Jarl snarled and struggled, but was overpowered. "I know what you are!" he hurled back at Larren as he was dragged out. "Like me! That's what! I'm honest about it! That's all!"

"Tell Von to dock, now," Larren ordered as soon as the commotion died down. "And surrender to me."

"I am sorry," H'Reth said to Von, hoping the tremor in his voice conveyed how upset he was. "I must order you to dock."

There was a long silence. Then Von's voice said, "All right. Where?"

It was only after he heard it that H'Reth admitted he had been holding his breath for fear Von decided he would rather die of bond revolt, out of spite. But he had chosen to obey and trade his life for H'Reth's, instead.

H'Reth's tears mingled with the blood trickling down his cheek. Farin lowered his sword. Larren gave Von instructions by radio.

H'Reth stood rooted as the eager audience inched forward. It was a poignant moment for him when the airlock cycled open, torn between wanting one last exchange of looks with his dear boy and knowing he could not bear to look upon him lifeless. He did not even want to imagine how the paladins might implement the order to destroy Von once he landed.

The wall gave way between the airlock and the freight room; and a murmur of mild surprise followed at the sight of an alien looking ship a little different in design from the one that the Reetion pilot Ann had flown. The twenty-odd people assembled waited for Von to climb out.

"I want to leave," H'Reth whimpered, his courage deserting him.

Farin gestured to a crewman. "Take him to join his captain of errants."

The man touched H'Reth's arm. "If your Grace will come with me?" he asked, apologetically.

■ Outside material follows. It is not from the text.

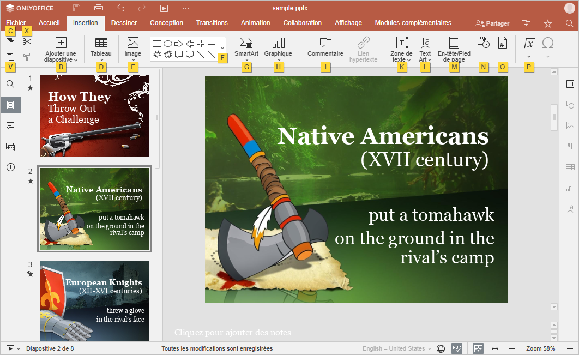579x355 pixels.
Task: Click Ajouter une diapositive button
Action: (61, 44)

H'Reth blinked at the man who just yesterday took orders from him. The man looked nervous, as did most of the crew. They disliked so many changes coming so suddenly. But the simpletons trusted in Okal Rel's power to ensure the safety of Vanilla Rose, their life raft in the vast hostility of space, so far from home, so long as they played by the rules. They would not help H'Reth get his station back. Not without a proper duel.

The hatch of Von's ship opened.

"Your Grace?" said his hesitant escort, urging him to come. But H'Reth's feet were rooted.